Favre a great fit for sportscasting
Courtesy USA Today
(August 3, 2009) Signing Brett Favre for an NFL TV job might seem like a no-brainer.

TV networks like players fresh from the game. And quarterbacks. And really famous names. And all the reporting on Favre figuring out his future made him lots more famous.

Networks generally don't like to talk publicly about their on-air recruiting efforts, although ESPN last year was open about its interest in Favre.

If a network said it wanted Favre and then didn't get him, it might look like a loser. And for networks to publicly go after Favre could be distracting to their current analysts, who are already practicing ad libs and sweating through their pancake makeup in TV training camps.

Some issues in play:

•He might not have much to say. This seems unlikely. But there is precedent for something like that, such as Joe Montana's stint on NBC.

•He'd never do TV. Just like Bob Knight never would.

•Hamlet can still change his mind. You've offered to mount cameras on Favre's riding mower so he can talk from there and not drop by a studio. You've put him in clever promos. And then by, say Week 4, some NFL quarterbacks go down and vacancies pop up and … well, who knows what happens then?

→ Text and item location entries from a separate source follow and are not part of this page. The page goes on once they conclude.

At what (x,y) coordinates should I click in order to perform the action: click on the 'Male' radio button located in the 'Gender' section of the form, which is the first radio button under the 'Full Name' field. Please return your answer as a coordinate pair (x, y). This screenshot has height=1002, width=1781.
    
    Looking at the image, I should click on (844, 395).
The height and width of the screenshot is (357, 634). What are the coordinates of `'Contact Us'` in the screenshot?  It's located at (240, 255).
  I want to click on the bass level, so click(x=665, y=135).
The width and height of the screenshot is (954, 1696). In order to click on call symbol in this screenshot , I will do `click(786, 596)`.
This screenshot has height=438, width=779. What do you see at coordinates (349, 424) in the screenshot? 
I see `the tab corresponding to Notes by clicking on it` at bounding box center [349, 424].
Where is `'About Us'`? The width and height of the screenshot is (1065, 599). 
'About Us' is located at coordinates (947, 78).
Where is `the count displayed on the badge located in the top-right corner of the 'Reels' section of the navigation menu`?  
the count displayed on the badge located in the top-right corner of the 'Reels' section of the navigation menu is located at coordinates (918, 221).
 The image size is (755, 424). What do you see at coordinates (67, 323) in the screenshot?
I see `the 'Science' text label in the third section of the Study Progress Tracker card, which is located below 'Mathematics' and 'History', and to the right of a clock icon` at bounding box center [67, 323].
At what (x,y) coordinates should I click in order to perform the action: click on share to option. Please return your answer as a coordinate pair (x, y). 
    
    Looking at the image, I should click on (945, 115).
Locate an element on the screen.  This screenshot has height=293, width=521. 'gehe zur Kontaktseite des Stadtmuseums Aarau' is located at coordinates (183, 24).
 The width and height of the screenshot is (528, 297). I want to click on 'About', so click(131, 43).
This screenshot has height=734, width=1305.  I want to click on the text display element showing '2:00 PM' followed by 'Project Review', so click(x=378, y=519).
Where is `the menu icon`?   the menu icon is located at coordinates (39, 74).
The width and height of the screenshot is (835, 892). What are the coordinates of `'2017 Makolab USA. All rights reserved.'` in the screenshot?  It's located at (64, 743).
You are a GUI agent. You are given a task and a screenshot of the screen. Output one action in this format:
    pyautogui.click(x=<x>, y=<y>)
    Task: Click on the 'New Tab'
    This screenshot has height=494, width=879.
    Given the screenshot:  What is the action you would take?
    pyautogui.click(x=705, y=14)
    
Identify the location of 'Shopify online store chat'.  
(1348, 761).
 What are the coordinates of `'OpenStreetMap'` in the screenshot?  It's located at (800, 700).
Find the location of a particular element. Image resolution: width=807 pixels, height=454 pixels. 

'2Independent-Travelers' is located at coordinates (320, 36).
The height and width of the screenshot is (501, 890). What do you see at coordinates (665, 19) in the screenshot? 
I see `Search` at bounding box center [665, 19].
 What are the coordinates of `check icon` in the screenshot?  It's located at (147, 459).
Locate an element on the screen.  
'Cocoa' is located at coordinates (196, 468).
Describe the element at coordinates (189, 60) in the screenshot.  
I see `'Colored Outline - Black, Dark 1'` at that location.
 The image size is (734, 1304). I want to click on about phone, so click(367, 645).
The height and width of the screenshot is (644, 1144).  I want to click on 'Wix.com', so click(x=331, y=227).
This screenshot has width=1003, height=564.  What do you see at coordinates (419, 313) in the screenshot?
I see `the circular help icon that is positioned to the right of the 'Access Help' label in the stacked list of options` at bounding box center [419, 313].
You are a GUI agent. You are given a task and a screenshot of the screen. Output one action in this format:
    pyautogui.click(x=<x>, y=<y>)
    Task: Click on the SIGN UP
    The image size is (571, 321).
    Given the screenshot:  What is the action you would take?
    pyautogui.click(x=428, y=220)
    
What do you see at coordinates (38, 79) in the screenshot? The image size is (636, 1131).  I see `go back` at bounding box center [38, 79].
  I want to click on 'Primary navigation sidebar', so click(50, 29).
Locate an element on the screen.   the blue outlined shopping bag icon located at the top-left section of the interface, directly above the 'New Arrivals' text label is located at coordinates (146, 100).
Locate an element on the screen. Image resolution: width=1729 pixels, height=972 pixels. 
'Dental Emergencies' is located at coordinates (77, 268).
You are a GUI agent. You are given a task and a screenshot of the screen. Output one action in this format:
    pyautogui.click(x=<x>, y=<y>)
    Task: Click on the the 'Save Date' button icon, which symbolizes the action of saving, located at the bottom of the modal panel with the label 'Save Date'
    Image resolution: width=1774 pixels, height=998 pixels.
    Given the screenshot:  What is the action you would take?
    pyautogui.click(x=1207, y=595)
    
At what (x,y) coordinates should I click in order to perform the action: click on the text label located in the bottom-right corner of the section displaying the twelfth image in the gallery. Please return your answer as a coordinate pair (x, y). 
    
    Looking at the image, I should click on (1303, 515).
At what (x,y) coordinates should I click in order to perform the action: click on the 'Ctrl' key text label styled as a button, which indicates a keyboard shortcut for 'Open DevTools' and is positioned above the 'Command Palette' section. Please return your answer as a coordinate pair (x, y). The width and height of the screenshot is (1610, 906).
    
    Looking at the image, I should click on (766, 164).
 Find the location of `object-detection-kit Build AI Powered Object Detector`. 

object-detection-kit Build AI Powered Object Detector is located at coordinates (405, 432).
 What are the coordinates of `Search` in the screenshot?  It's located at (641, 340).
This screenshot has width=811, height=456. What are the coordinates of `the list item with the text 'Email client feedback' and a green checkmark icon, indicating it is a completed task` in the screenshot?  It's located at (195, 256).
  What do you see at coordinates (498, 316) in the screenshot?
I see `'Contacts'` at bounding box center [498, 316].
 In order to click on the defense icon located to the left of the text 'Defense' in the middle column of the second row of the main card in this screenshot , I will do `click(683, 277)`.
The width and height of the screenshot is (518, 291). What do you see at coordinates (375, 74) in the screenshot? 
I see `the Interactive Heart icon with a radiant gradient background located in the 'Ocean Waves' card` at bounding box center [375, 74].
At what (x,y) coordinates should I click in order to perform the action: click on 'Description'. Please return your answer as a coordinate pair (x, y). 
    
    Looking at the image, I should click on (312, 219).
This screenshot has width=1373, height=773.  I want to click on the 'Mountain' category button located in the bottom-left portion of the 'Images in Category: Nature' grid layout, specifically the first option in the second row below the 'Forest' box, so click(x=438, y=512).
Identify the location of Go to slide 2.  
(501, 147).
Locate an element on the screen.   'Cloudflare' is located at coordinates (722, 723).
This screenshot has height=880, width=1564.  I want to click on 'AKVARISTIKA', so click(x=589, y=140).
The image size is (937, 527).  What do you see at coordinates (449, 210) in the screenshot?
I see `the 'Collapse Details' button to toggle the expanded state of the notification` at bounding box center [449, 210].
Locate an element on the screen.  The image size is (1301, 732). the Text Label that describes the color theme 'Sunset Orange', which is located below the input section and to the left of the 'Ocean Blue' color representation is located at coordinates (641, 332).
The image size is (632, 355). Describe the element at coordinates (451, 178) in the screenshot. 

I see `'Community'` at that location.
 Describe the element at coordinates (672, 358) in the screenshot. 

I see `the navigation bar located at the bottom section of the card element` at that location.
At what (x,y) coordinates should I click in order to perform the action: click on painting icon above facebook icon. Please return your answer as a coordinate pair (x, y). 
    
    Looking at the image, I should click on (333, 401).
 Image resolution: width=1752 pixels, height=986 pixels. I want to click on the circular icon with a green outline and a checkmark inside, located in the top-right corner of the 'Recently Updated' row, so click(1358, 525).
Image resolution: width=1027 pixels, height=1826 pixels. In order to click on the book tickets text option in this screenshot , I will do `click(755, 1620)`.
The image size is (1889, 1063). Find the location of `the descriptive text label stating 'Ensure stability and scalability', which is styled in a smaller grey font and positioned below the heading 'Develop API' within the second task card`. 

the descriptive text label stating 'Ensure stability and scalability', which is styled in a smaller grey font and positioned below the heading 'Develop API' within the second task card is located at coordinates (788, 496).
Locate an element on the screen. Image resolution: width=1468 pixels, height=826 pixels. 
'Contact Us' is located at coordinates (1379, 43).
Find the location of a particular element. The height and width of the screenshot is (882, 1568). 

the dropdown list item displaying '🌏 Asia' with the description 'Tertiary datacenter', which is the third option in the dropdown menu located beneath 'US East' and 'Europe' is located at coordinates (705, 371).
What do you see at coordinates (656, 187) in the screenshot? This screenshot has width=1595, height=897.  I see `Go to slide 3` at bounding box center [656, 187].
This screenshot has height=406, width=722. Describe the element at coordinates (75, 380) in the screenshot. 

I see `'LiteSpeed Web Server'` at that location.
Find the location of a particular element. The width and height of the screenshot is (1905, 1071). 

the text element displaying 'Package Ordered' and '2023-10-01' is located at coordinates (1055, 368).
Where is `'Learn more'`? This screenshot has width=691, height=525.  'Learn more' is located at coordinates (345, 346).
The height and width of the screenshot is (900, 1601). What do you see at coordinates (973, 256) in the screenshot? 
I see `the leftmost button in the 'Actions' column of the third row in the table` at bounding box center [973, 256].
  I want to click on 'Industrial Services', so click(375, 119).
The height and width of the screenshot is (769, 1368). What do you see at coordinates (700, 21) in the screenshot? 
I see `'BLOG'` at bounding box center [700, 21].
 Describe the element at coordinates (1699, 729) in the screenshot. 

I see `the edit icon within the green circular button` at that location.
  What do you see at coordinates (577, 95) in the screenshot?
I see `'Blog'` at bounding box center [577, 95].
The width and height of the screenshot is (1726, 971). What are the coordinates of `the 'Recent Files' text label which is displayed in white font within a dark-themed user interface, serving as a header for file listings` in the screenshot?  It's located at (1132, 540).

•Would he matter? Occasionally, analysts who've never called football on TV — the late Bill Walsh, Tony Kornheiser and, this season, Jon Gruden— go directly to calling marquee games. That involves quickly learning TV's mechanics and could be risky. But otherwise, it could be a waste to sign such a star for obscure games going to, say, 7% of the U.S.

Which leaves NFL studio shows which, in TV terms, are a pretty big deal. The four pregame shows — on Fox, CBS, ESPN and NFL Network — each week collectively draw ratings that approach coverage of, say, a big college bowl game or final-round coverage of The Masters. And, unlike live event coverage where networks can't control whether you end up getting a good game, pregame shows are one of the few venues where networks compete directly for the same viewers with shows they control.

If Favre wanted to pop up on-air as much as he, ESPN and NFLN offer him plenty of flexibility — although ESPN might stop short of offering him his own channel. On Fox, NBC or CBS, he'd only have to show up for well-catered Sundays on high-visibility platforms.

It's not that complicated. But it's possible he'll take awhile to think about it before he decides.